● **Data supplied**
^^^^^^^^^^^^^^^^

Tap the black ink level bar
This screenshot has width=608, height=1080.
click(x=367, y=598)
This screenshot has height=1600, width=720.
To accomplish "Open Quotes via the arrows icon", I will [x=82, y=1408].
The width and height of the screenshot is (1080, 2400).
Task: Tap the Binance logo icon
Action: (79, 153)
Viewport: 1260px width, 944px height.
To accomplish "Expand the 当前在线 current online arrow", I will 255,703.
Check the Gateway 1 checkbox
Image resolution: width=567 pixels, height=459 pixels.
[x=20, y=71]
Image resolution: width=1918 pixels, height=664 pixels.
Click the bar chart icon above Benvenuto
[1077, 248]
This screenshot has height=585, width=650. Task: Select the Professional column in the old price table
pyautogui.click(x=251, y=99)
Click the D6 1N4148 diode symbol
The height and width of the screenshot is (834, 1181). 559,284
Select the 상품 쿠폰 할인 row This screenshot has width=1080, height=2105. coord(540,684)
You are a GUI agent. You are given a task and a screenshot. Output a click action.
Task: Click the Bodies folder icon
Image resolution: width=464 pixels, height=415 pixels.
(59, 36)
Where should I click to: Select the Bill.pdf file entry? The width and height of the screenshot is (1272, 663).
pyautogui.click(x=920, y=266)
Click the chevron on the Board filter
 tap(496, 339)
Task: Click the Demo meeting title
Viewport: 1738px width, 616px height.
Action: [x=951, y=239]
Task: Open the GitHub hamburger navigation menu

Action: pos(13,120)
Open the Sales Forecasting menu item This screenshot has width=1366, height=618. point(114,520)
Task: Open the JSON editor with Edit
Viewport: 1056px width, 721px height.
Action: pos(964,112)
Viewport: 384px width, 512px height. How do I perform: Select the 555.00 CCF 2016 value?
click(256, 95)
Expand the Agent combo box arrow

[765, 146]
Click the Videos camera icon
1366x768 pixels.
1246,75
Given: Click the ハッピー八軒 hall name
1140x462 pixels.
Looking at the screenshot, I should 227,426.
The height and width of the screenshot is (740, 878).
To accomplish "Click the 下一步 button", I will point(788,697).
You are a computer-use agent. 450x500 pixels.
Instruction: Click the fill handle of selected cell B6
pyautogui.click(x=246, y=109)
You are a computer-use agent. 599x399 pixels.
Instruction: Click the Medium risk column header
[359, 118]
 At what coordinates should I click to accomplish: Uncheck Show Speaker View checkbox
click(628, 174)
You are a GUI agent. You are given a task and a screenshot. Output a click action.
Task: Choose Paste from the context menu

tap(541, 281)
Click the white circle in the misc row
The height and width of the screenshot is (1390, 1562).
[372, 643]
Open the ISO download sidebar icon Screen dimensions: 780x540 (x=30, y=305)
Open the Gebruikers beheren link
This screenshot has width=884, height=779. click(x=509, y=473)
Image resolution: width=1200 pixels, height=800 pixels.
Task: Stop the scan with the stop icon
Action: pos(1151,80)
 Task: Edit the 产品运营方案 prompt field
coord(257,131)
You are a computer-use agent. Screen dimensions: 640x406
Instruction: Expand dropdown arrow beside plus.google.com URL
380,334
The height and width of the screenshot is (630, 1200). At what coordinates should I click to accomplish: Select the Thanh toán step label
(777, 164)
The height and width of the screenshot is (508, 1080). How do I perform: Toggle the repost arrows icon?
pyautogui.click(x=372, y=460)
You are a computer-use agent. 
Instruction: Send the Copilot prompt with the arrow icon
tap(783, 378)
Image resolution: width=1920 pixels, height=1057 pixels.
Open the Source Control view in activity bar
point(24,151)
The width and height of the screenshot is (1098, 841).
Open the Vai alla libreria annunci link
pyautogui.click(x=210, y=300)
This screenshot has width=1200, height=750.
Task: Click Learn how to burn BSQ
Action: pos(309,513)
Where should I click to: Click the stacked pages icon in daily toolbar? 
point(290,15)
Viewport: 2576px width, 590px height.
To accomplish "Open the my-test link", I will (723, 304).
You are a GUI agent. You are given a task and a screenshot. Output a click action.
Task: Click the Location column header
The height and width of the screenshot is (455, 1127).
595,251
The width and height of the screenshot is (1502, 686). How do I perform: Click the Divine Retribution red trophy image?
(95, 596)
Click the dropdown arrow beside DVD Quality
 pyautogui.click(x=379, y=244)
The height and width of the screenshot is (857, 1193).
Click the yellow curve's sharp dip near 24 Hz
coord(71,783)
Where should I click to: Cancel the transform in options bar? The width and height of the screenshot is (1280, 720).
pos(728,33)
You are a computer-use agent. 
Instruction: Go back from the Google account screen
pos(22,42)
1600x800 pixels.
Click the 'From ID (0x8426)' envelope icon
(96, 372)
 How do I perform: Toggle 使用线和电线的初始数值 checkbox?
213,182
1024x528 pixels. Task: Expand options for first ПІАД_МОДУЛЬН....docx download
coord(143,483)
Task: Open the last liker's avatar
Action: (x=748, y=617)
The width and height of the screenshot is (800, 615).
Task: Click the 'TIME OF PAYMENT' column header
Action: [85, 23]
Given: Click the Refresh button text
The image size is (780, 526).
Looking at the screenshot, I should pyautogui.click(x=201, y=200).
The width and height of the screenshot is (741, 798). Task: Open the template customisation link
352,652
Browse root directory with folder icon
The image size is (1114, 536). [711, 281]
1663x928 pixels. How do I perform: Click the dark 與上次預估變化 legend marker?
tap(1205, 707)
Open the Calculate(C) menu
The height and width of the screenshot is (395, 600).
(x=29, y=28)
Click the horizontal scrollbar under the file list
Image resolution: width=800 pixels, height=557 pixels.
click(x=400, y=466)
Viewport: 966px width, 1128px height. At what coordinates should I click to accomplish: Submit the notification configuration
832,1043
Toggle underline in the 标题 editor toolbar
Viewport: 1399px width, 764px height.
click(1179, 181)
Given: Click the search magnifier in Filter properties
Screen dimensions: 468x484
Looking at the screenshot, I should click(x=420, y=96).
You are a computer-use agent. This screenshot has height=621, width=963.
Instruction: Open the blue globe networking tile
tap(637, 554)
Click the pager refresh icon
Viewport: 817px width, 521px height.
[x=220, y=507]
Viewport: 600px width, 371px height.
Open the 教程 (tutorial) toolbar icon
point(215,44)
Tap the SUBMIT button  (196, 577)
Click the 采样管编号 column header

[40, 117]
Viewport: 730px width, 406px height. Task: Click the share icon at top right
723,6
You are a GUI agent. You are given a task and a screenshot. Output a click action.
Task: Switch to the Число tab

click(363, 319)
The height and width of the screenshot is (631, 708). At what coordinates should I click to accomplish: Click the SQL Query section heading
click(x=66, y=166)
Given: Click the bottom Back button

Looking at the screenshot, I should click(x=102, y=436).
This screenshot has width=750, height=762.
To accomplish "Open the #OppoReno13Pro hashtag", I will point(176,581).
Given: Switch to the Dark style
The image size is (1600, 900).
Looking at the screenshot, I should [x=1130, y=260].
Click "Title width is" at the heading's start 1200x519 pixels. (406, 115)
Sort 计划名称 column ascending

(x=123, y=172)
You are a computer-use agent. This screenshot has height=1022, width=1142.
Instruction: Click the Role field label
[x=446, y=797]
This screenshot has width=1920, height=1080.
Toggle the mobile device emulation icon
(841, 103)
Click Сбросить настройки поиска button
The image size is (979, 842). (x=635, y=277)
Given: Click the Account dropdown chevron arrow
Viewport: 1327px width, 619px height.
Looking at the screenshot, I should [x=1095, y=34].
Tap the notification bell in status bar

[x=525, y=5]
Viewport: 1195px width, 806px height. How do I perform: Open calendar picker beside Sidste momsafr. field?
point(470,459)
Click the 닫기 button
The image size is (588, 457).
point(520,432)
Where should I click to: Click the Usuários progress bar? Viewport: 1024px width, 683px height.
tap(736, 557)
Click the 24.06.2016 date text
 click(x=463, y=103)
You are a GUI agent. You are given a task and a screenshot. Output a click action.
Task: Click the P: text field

^^^^^^^^^^^^^^^^

● **What you are asked to do**
Reproduce the lines word for word, starting at the one holding "Viewport: 1195px width, 806px" and ending at the final line of the material above.

● **Result of the exercise**
Viewport: 1195px width, 806px height. How do I perform: Open calendar picker beside Sidste momsafr. field?
point(470,459)
Click the 닫기 button
The image size is (588, 457).
point(520,432)
Where should I click to: Click the Usuários progress bar? Viewport: 1024px width, 683px height.
tap(736, 557)
Click the 24.06.2016 date text
 click(x=463, y=103)
You are a GUI agent. You are given a task and a screenshot. Output a click action.
Task: Click the P: text field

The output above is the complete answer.